| HN Mirror

Y	Hacker News new \| ask \| show \| jobs


	by klelatti 2002 days ago
	I'm an actuary with a strong interest in this area - would be very interested to hear more especially on your R vs Python experience.

5 comments

meztez 2002 days ago

It came down to IDE, workflow and data.table.

RStudio is an absolute killer solution from the get go. Package management in R is simple and robust. Shiny is the new Excel pivot table on performance enhancing code.

Python has more contributors, more users. It also creates a lot more noise. Business people may feel like it is a a programmer tool. R feel more approachable.

In the end, both are great solutions but we decided on R because we believe in the people contributing to the ecosystem, mostly RStudio.

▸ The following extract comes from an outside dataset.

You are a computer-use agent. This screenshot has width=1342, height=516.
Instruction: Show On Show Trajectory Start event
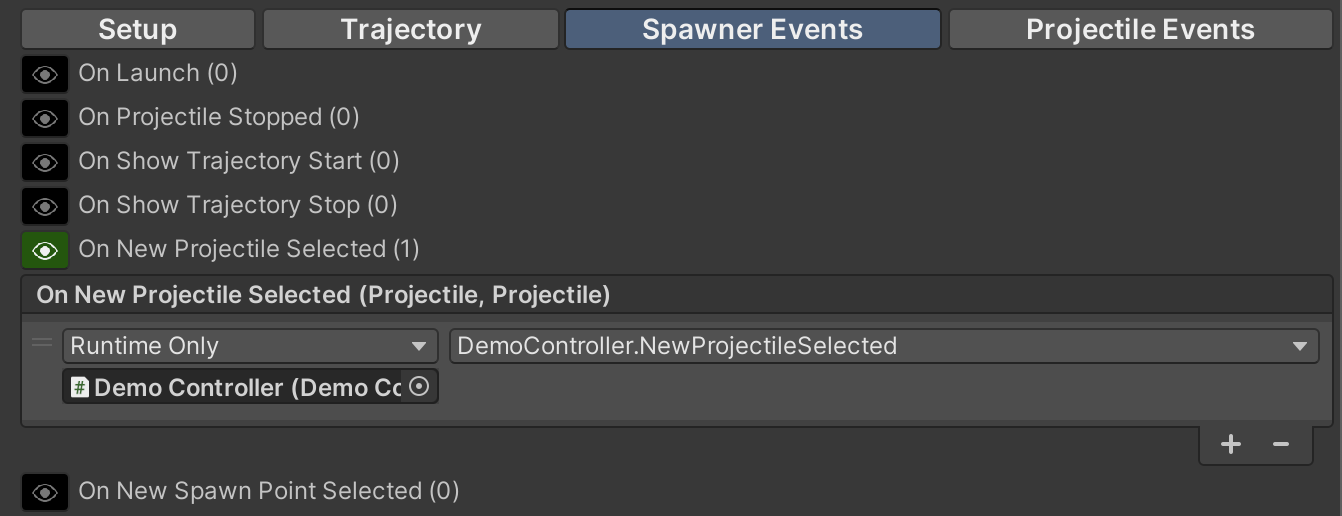click(45, 162)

Somewhere down the line, there might be a transition to julia.

klelatti 2002 days ago

Thanks - really interesting, especially on the RStudio point.

hnracer 2002 days ago

I've used R (3 years) and Python (8+ years) in data science and much prefer Python, because it can do things that aren't just pure data analysis, and because pandas is so amazingly good compared to R's data matrix solutions, in my opinion. I believe that the algorithmic trading industry has gone fully into Python and away from R for these reasons.

meztez 2002 days ago

R has data.table. It is the game changer as I agree base R data.frame do not cut it for performance. tibble will come close once they incorporate more of the data.table performance tricks.

https://h2oai.github.io/db-benchmark/

hnracer 2002 days ago

Does R have robust CSV parsing? I remember using the default and it'd be extremely finicky about getting the header and index flags right and wouldn't typecast numeric columns properly (instead they'd end up as factors and not play nice)

st1ck 2002 days ago

Python version of data.table has very fast CSV parsing (compared to Pandas), and it didn't have issues like those you mention. Even if data.table had issues with CSV parsing, you could probably use Apache Arrow to parse CSV into arrow table and then convert it to data.table (but that is probably suboptimal).

alexhutcheson 2002 days ago

https://readr.tidyverse.org/

bostonfincs 2002 days ago

Personally have never had a problem with R csv parsing

disgruntledphd2 2001 days ago

It happens, but mostly because other formats don't produce usable CSV's. The biggest problem is if there are any free-entry text fields (common for customer/business name), and there isn't full quoting around these fields, base R will break.

I believe both fread and readr::read_csv do the right thing here, but the base-R perspective on data manipulation before read.csv is to use Perl (the R-core team are pretty old-school, to be fair).

eyeball 2002 days ago

h2o's data.table clone is fine

https://github.com/h2oai/datatable

alexilliamson 2001 days ago

I've been a heavy user of all 3, and pandas syntax is a nightmare compared to dplyR or data.table in R. That being said, I still use pandas because I prefer python for non-analysis.

jimmyjimjimmy 2002 days ago

I'm a CPA. When I started learning code, I looked for whatever was most like a spreadsheet. R for the bill, with built-in frames.

2Gkashmiri 2002 days ago

Oh.. similar line for me, accounting/tax law. Excel is bread and butter because all year end fianncials are prepared and finalised on excel. Although I have used libreoffice on my personal machine, it also kinda works.

For a couple of years I have tried to excel macro myself a balance sheet template which does most of the copy pasting from precious years, does bank interest calculations and all.

It would be interesting to know how does a us CPA work because its all accounting package>excel>efile.

thetwentyone 2002 days ago

I'm on mobile, but do also consider https://JuliaActuary.org (something that I personally have contributed to).

klelatti 2002 days ago

Looks really interesting thanks. I've seen some interesting insurance projects using Julia e.g.

https://www.youtube.com/watch?v=__gMirBBNXY

jgalt212 2001 days ago

R is better if your raw data is already tabular. I prefer Python if the raw data is unstructured / semi-structured. You can make the case that once Python has converted the data to tabular then move to R, but at that point I like the soup to nuts to be in one language.